* **RECORDS TO PROCESS**:
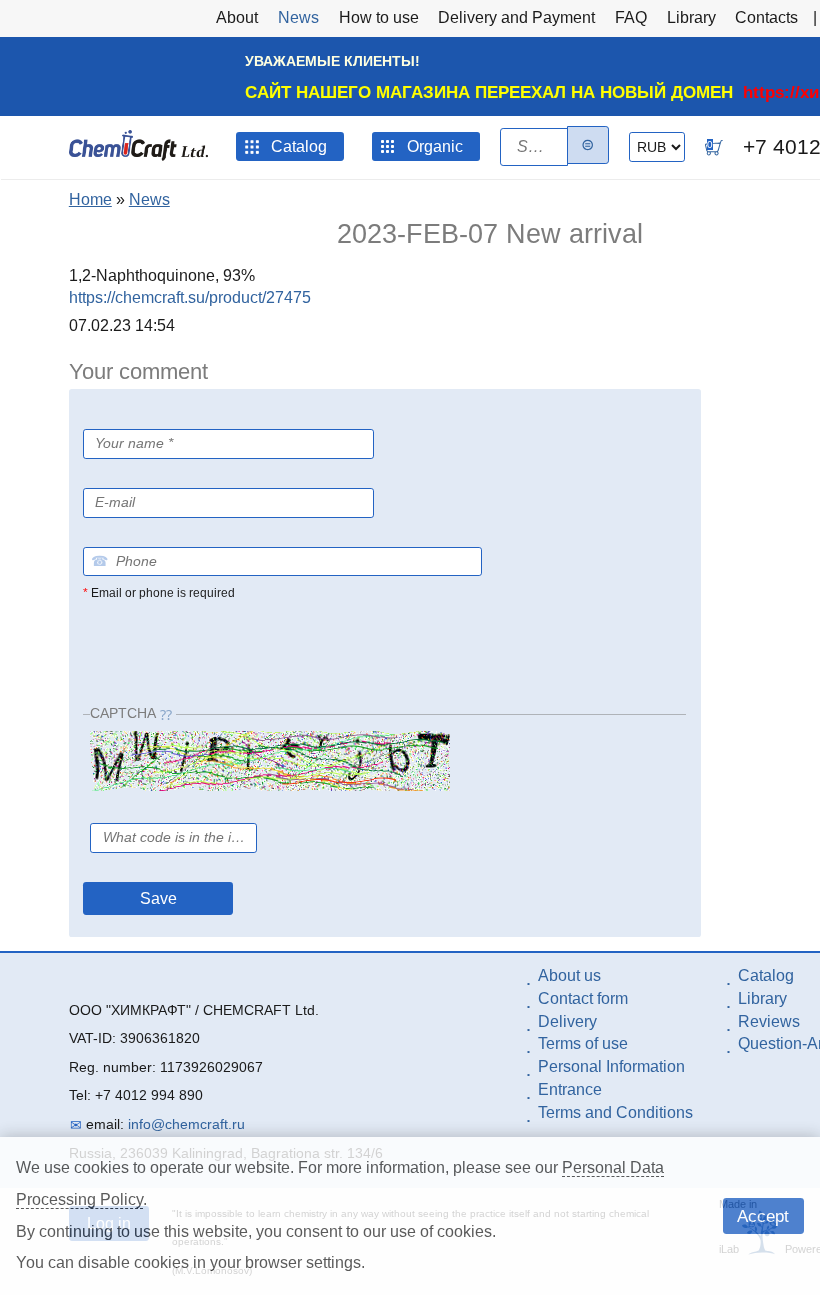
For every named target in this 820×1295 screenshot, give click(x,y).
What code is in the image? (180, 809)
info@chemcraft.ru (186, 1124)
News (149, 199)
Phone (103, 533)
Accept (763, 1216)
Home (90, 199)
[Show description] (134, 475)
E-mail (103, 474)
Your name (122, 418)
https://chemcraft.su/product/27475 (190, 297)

...

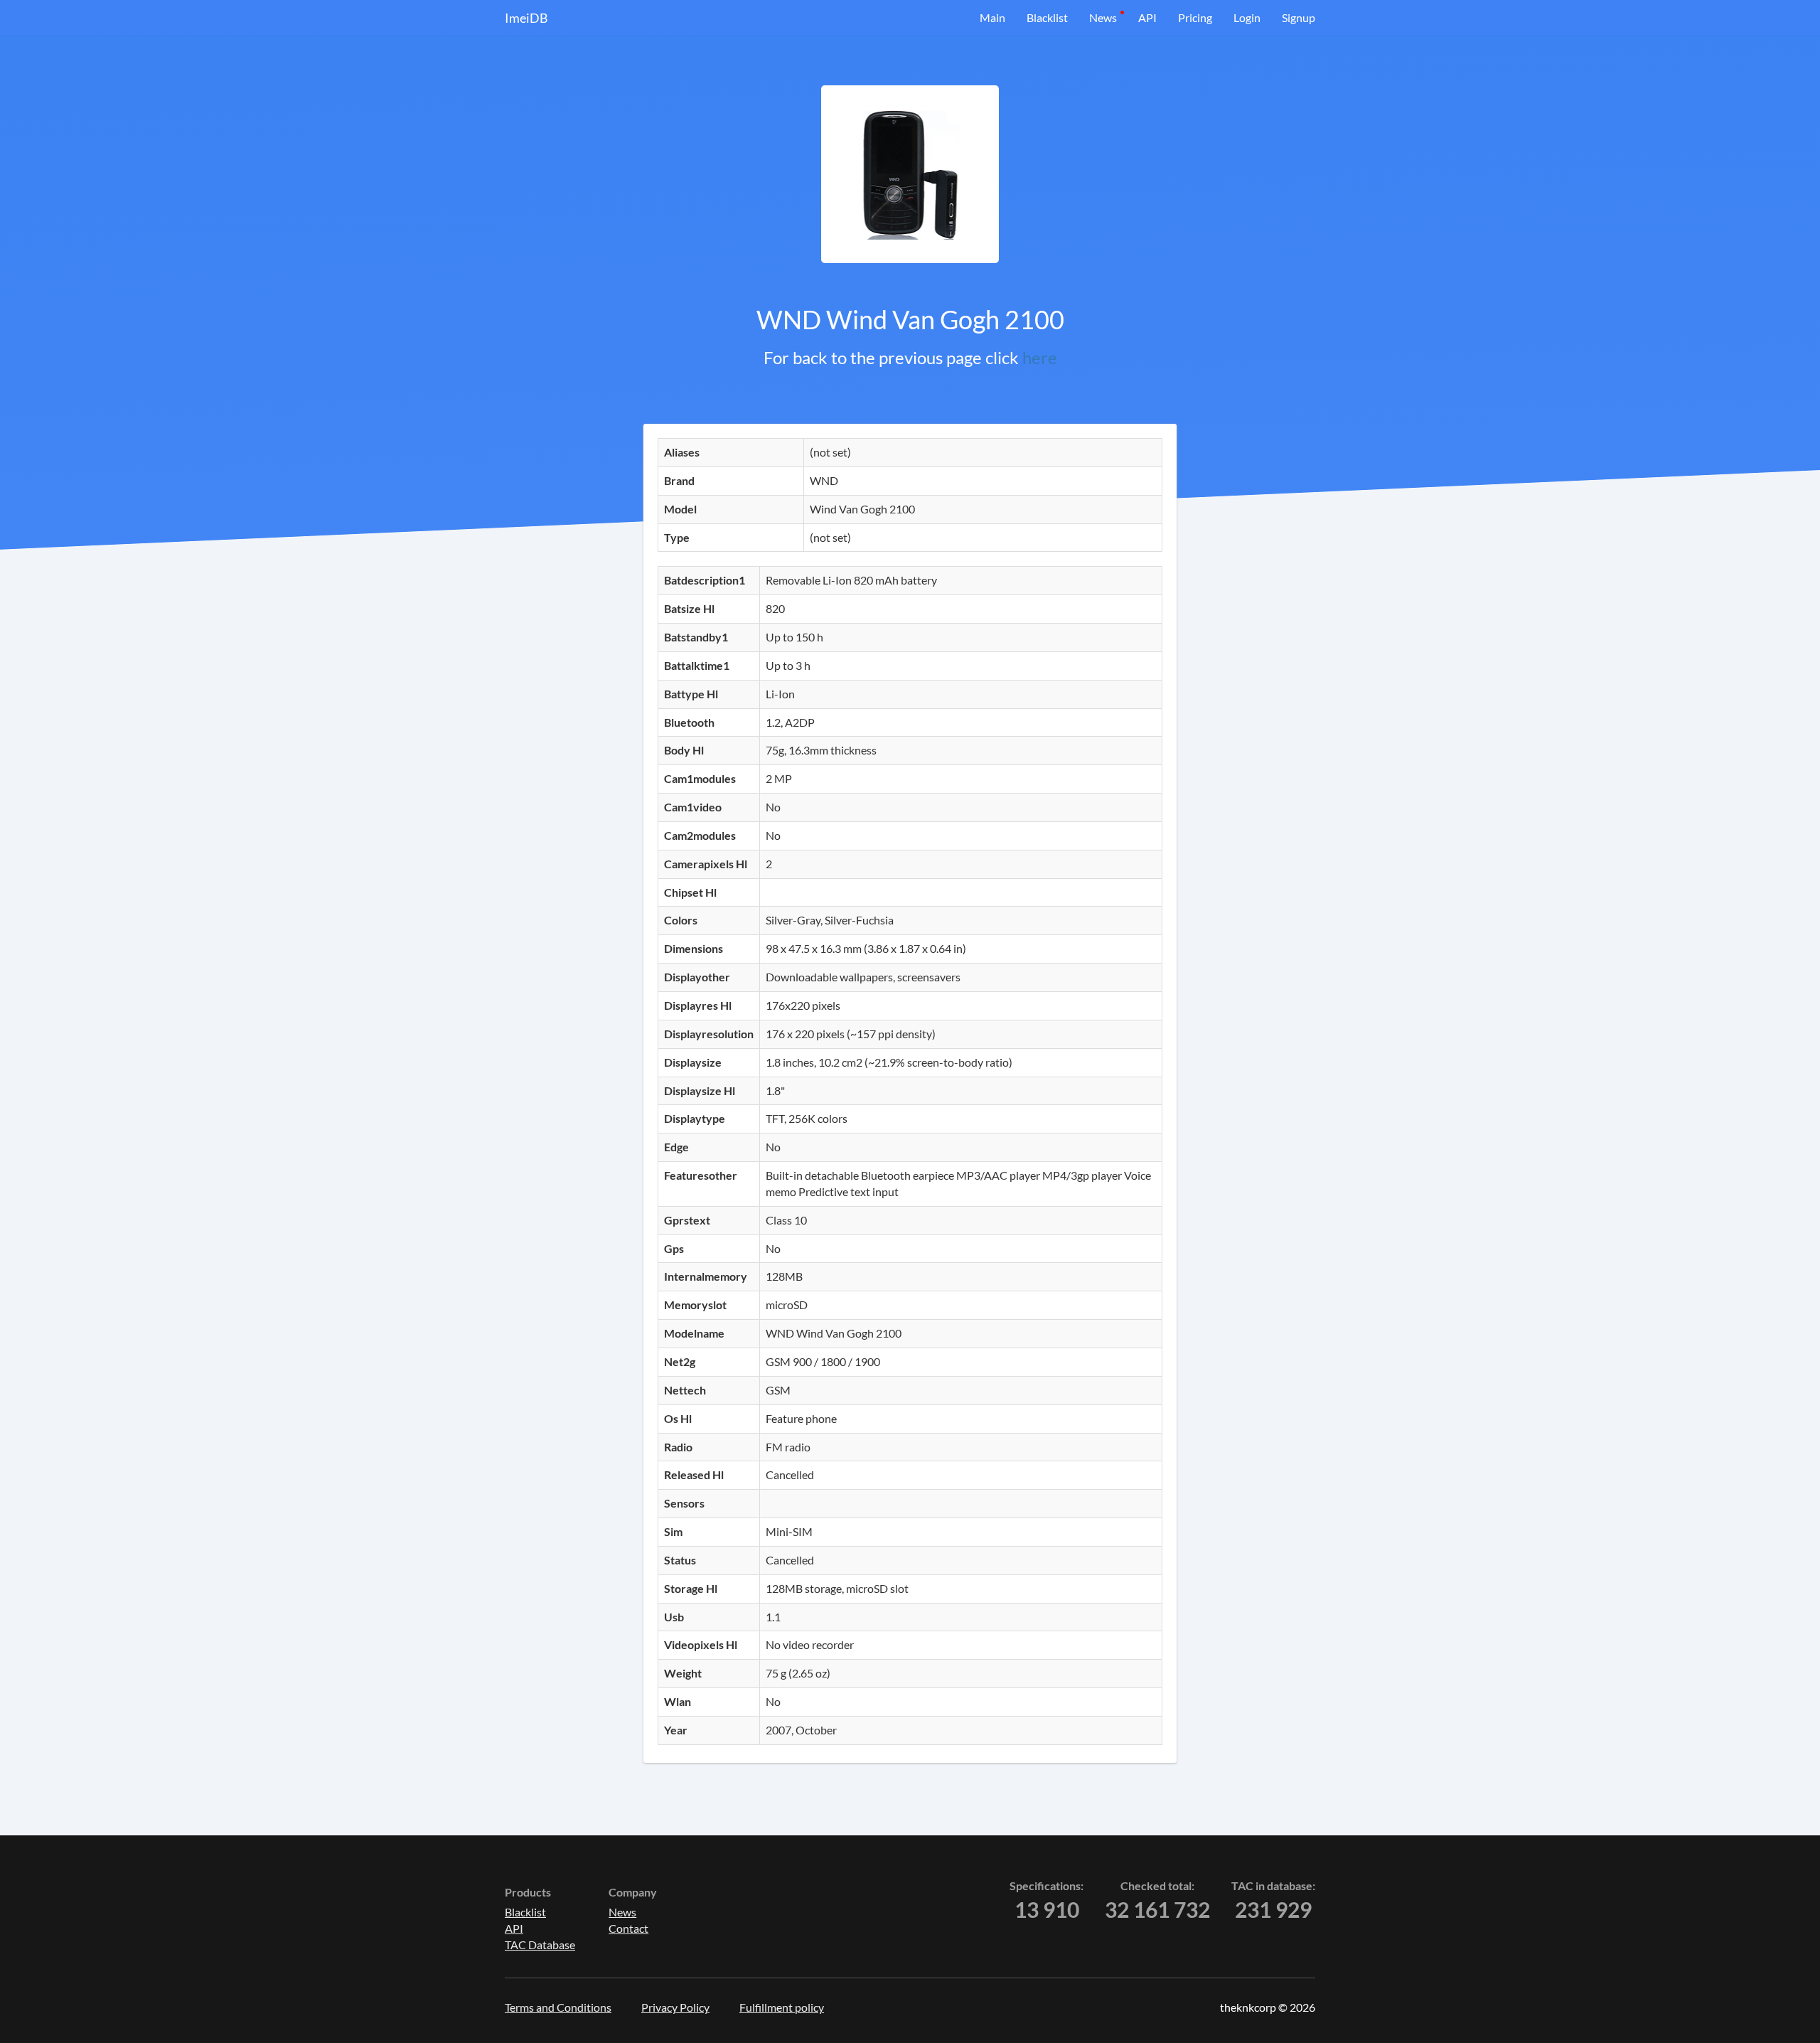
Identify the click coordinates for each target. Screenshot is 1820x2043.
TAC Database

* **HOW TO COMPLETE THIS TASK**: Taking the listing above as the source, transcribe only the lines starting at the line with "For every named" and going through the line with "Your name (122, 418)", unaltered and with both ends included.

* **YOUR RESPONSE**:
For every named target in this 820×1295 screenshot, give click(x,y).
What code is in the image? (180, 809)
info@chemcraft.ru (186, 1124)
News (149, 199)
Phone (103, 533)
Accept (763, 1216)
Home (90, 199)
[Show description] (134, 475)
E-mail (103, 474)
Your name (122, 418)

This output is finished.